不安ではあったが……体感、感覚的な話なのだが―――おそらくできる。
目の前にある物を手に掴めるかどうか? と考えるような目測でしかないけれど、一度実行して物差しが出来上がったのか、妙にはっきりそう断言できるのが我ながら面白かった。
では改めて―――領域を展開し、島を捕捉。一気に空間ごと圧縮して収納。
ブツンと妙な音を立てて一瞬にして消えた浮島は、今この手の中にある。
一仕事終えて振り返るとギャラリーのあんぐりとした顔が並んでいた。
「はー……私初めて魔法で、やばいって思ったかも」
「これは……いくら何でもでたらめすぎないか?」
「いえいえ。もうみんなもこれくらいの事をできる魔力があることは自覚してくださいよ」
しかし僕なんて魔力の量的には所詮戦士タイプのビルドでしかない。
浦島先輩や、レイナさんには当然ながら敵わず、戦闘で中々減らないMPをこういうテクニカルな方向に使っているだけだということを忘れてもらっては困る。
つまり、今僕を見て驚いた一人一人が、これに勝るとも劣らない規模の魔法が使えるわけだ。
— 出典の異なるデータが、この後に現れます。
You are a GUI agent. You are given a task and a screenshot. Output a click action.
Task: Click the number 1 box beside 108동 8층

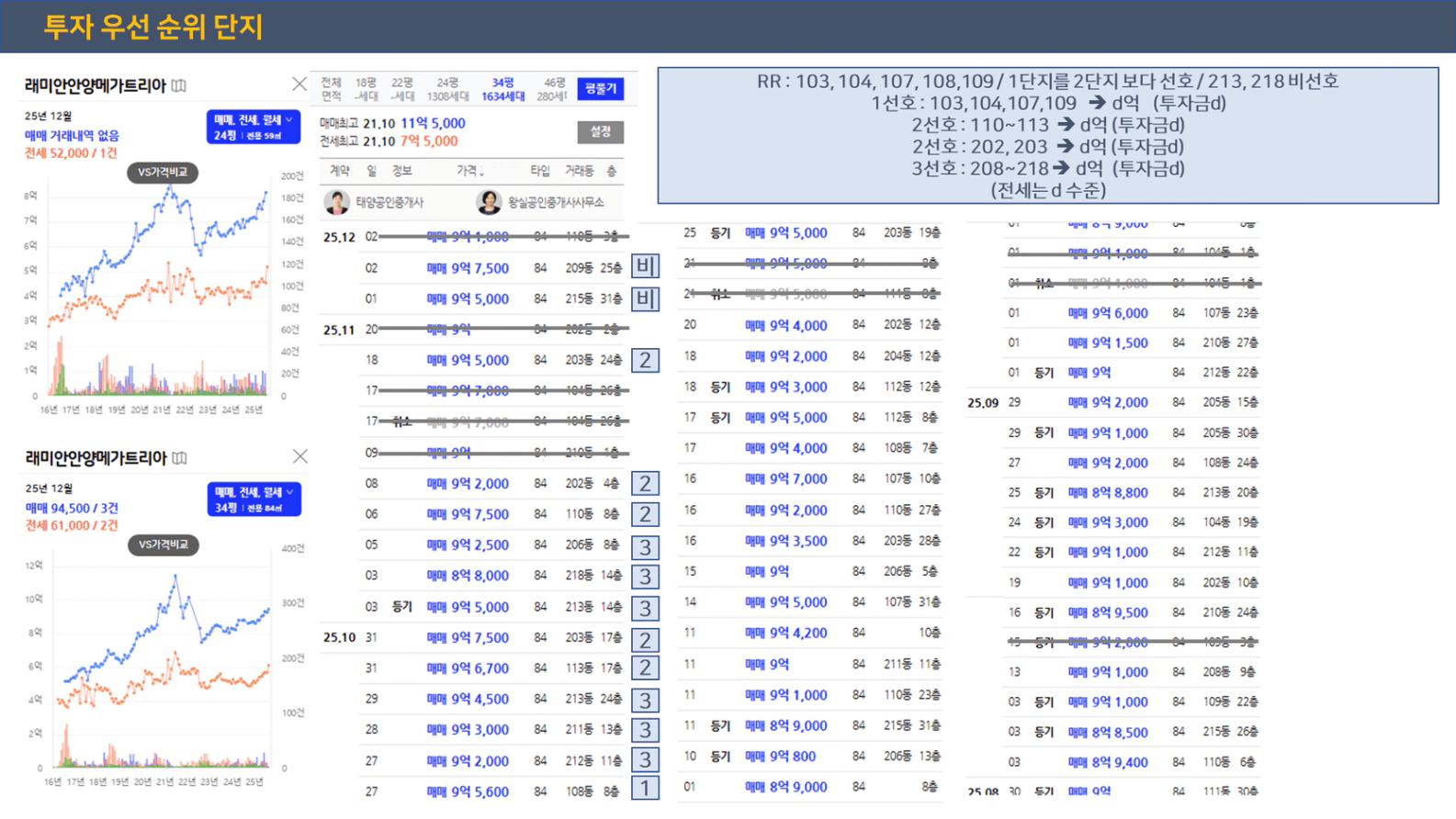point(645,788)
そして早いところ感覚でそれを理解してもらわねばならなかった。
「そ、そう言われてみると……そうかも?」
「魔力の感覚って今一掴みづらいとは思う」
「でも……属性のせいもあるんでござろう?」
「いや。まぁできる事はね? でも例えば空間魔法と似たようなことなら、いくつか闇の属性でもできるはずだから、試してみたら?」
「拙者もできるんでござるか!?」
「できるよー……たぶん」
「どっちなんでござる!」
「流石に感覚的な話だから、やってみてくれとしか……」
それはもう。是非一度試してもらいたい。
やはりまだ急速なレベルアップにみんな頭の方がついていっていないのは無理もない話だった。
だがそもそも僕は魔法が得意じゃなかったわけだし、こうして感覚で扱えるのはレベルが上がって魔力そのものを自覚しやすくなったことと、空間魔法がイメージにはまりやすかったこともあるんだろう。
なんでイメージにはまったかって? そりゃあ、そういう系統の能力が大変大好きだからですね。
瞬間移動とか憧れるからだとも。
魔法を把握するのはすごく大事で、攻略君曰く魔法の理解は=力とのこと。
そしてこれも攻略君曰く、本来であればダンジョンの中にいるモンスターなんかよりも、一から地道に物事の構造を解析してきた僕らはより強い魔法を使うことができるらしい。
だからみんなには是非ともいつか魔法の理を越えたすさまじい魔法を見せてもらいたいものだった。